What will happen if I feed a UA741 op-amp lower negative supply voltage than recommended?

Question

I have a few UA741 op-amps which I need to use in differential op-amp configurations with Vref set so as to bias the input (2.5V AC pk-pk @ 50Hz) to a baseline of 2.5V. The output is to be connected to an ADC.

I have a 12V DC supply available for the supply rails.

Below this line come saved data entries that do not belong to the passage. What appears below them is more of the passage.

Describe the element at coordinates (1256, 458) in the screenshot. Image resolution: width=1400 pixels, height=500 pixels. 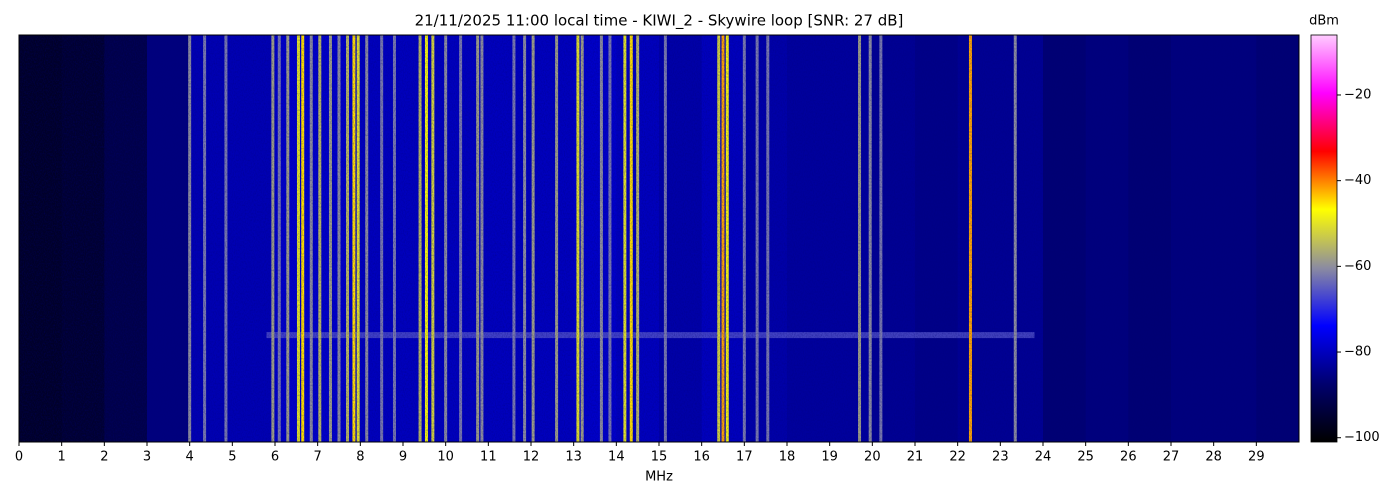
I see `x-tick-label: 29` at that location.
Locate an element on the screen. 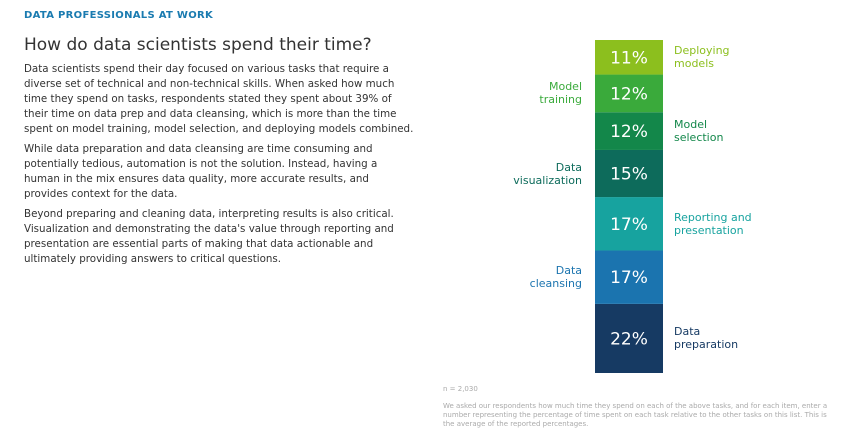 The height and width of the screenshot is (443, 856). category-label: Data preparation is located at coordinates (706, 338).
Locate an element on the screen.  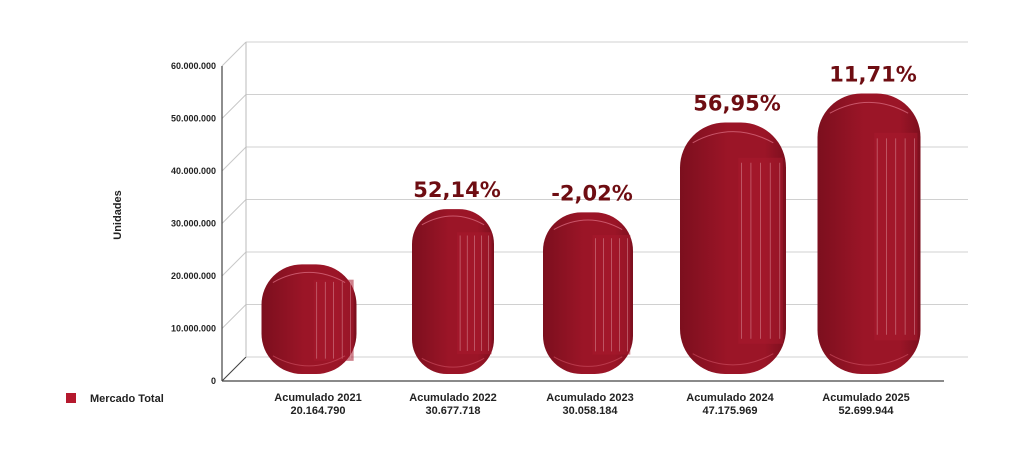
y-tick-label: 40.000.000 is located at coordinates (194, 171).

I need the output to be able to reach at least 5V, therefore I want the positive rail to be around 7-8V. That leaves me with 4-5V on the negative rail. As stated in the datasheet, the minimum recommended negative supply voltage is 5V.

I have two questions:

1. How much voltage should be supplied to the positive rail to ensure that the op-amp can output 5V? How can I find this value from the datasheet?
2. Will there be any significant damage to the op-amp if I input less than the recommended voltage for the negative rail? (I don't need negative output)

Answer 1

This is not generally a good idea (death to your ADC) so let's walk through the problem.

Looking at the DS on page 5: -

• For a positive rail of 15 volts the maximum guaranteed output is +12 volts
• But typically it could be +14 volts

Let's say you decide that the +12 V figure is best (you are guaranteed no more than a 3 V drop from the positive rail). You would use a +8 V rail and be able to generate a peak signal of +5 V.

Now, you build the circuit, put an input on the 741 and destroy the ADC. Why does it destroy the ADC you might wonder - it's because the 741 is able to provide between +5 V (guaranteed) and +7 V (typical) to the ADC and +7 V is likely to exceed the maximum rating on input voltages that your ADC can safely handle. No matter how careful you are at putting the right sized signal into the 741, you will eventually destroy the ADC (unless it has good input overload specs). You might even destroy the ADC in the first milli second you apply power to the (really crappy) 741.

The proper way to do this is use a rail-to-rail op-amp driving the ADC. Yes you lose maybe 50 mV at the top (+5 V) and 50 mV at the bottom (0 V) leaving you with a span of 4.9 volts but this is the price you must pay.

Same problem with the negative rail. Yes you can find a negative rail to work for your op-amp but you are going to likely destroy the ADC with excessive negative voltages.

From a different angle, try looking at the ADC data sheet and see what it says the usable range is - there may be a zero offset figure of several millivolts and this tells you that the lowest several mV of the ADC input is likely unusable. There may also be an ADC gain tolerance that prevents you using to top several mV so, even if you had the perfect input signal to the ADC, you can never guarantee that you can use the whole range.

How big a deal is this? OK so you limit your input range to say 4.8 volts out of 5 volts - that's 96% coverage. Let's say your ADC is 12 bit. Your coverage is 96% of 4096 = 3932 LSbs. Take the log of 3932 and divide by log2 to get the actual usable number of bits i.e. 11.94. Not much of a compromise is it?

If you look at most ADC specs, you will find that they specify SNR (signal to noise ratio or other AC performances) with an input signal that is typically 0.5 dB down on theoretical full-scale. How much is 0.5 dB down in real numbers for a theoretical 5V span?

It's 94.4% so don't get hung up on this and don't try overdriving your ADC.

Answer 2

If you put 12 volts across the positive and negative supply inputs of the op amp, it's going to operate the same regardless of whether you choose to call those values +6 and -6, +12 and 0, or +8 and -4. The 741 can only output about 3 volts from each rail. (You can find this in the data sheet by noting that the maximum output voltage with a +15V positive supply is +12V, and similarly on the negative side.) You said you don't need negative output, so splitting your supply into +8V and -4V, or +9V and -3V, would give you the 0-5V output range you need.

Or get a different op amp. The TI 2471/2/4 for example will run on a 5V single supply and can output within a few tens of millivolts of both rails.